76 of 94 found the following review helpful:
Time for this series to end & Janet to create something NEWJul 30, 2009
By S. J Taylor I have been a big fan of Janet Evanovich's Stephanie Plum series from the beginning-heck I have collected an autographed hardback of every book since One for the Money. The last few books in this series (and the in-between the numbers novelettes)have all been a rehash of the same tired scenarios. Stephanie blowing up cars, Stephanie not able to decide between Ranger or Morelli, Stephanie not able to catch her bond skips, Stephanie ending up drenched in some sort of goo, and unfortunately, Stephanie as an uninteresting mess than never seems to wise-up. Finger Lickin' Fifteen needed to be The Fifteen Finale. Janet, it is time to move on to a better developed, more intelligient character series. I cannot continue to be frustrated at the lack of Stephanie's progression. What was initially a funny, well-written series has declined into the same old book but just with a different cover. Janet please write one more Plum book where Stephanie actually matures and moves on with her life and end the series on a high note.
22 of 25 found the following review helpful:
DisappointingAug 14, 2009
By Grand Rapids Girl I was really disappointed with #14, but somehow a year later shelled out the money to buy #15. I felt that the money was wasted. This book would have been the perfect opportunity to explore a "Ranger" relationship, but the same old games resulted in nothing. I found myself skimming the book and hoping that it would be saved by a really good mystery being solved. Instead, a silly Scooby-Doo ending left me bored. Ugh!

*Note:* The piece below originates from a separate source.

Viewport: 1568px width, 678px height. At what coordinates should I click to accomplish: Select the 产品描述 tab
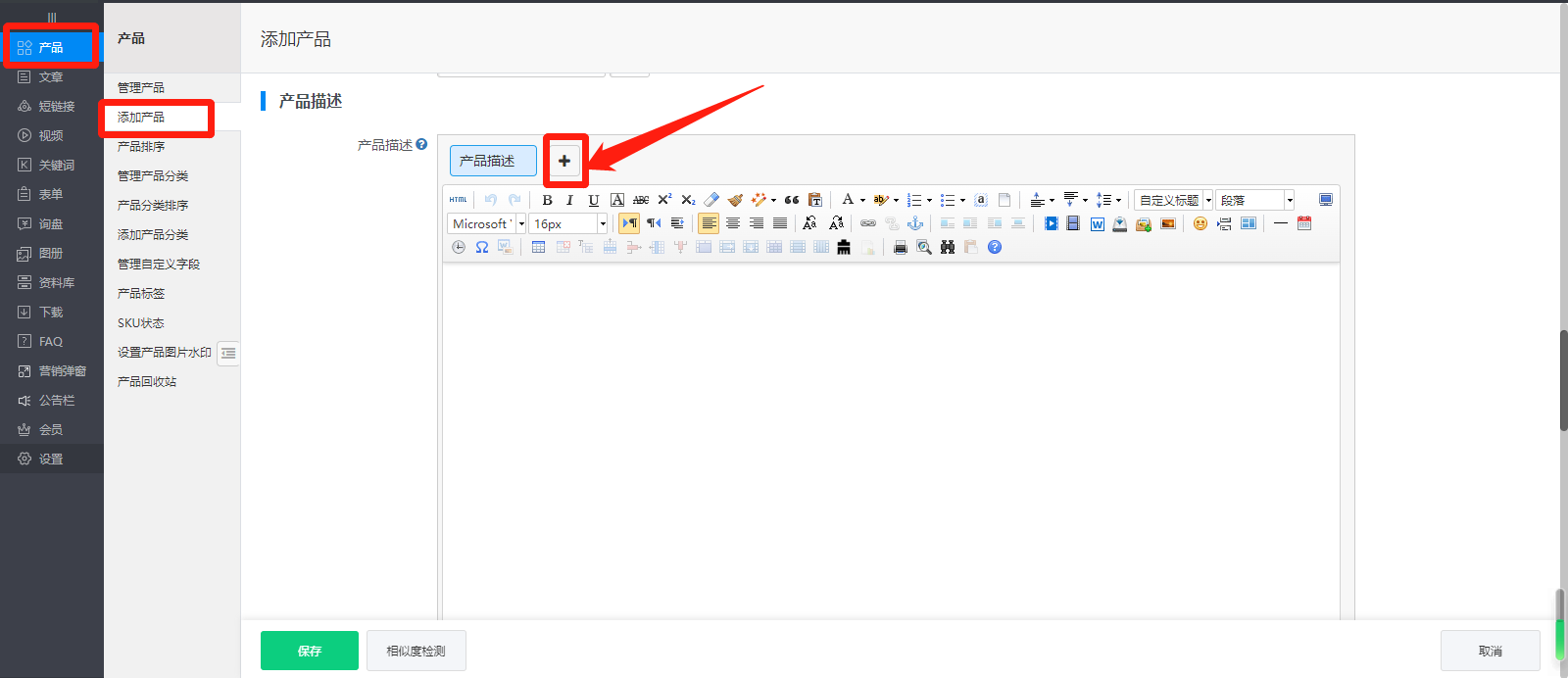tap(492, 161)
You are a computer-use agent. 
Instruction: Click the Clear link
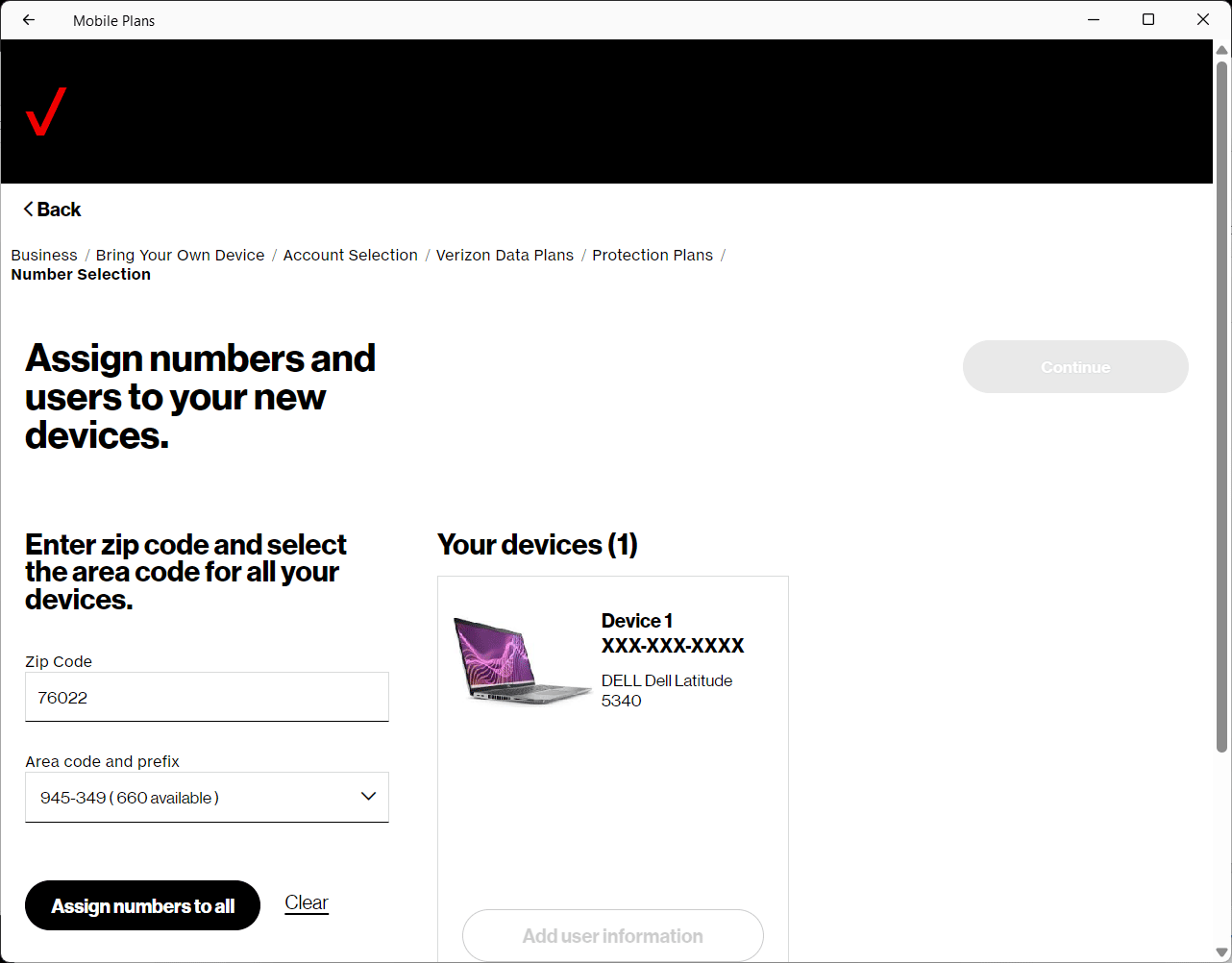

41 of 50 found the following review helpful:
Evonovich at her worstJul 07, 2009
By Karen E. Russell
"Karen R cattyclysm"
I have loved Stephanie Plum for 15 years since her first book- One for the Money came out but I think that Ms. Evanovich has quit looking to make a good story and is in it just for how much she can make as her "between the numbers" books and this latest Stephanie installment have shown. Ms. E. must be tired of Stephanie and her antics. We have lost all the wonderful descriptive writing that have the reader laughing with full pictures in their head of what is going on whether it is when Stephanie was handcuffed naked to her shower and Ranger had to come let her loose or when she was running for her life down a street from a large rabbit that her Mother eventually runs over all the good descriptions are gone, stripped. It is a plain "Stephanie went here, she did this and the result was this" type of writing. BORING! And even sexy Ranger went from a 4 dimensional figure to one dimension. Ms. Evanovich if you are bored with Stephanie leave her be and start making quilts or playing cards at the Senior Center because obviously you can no longer write.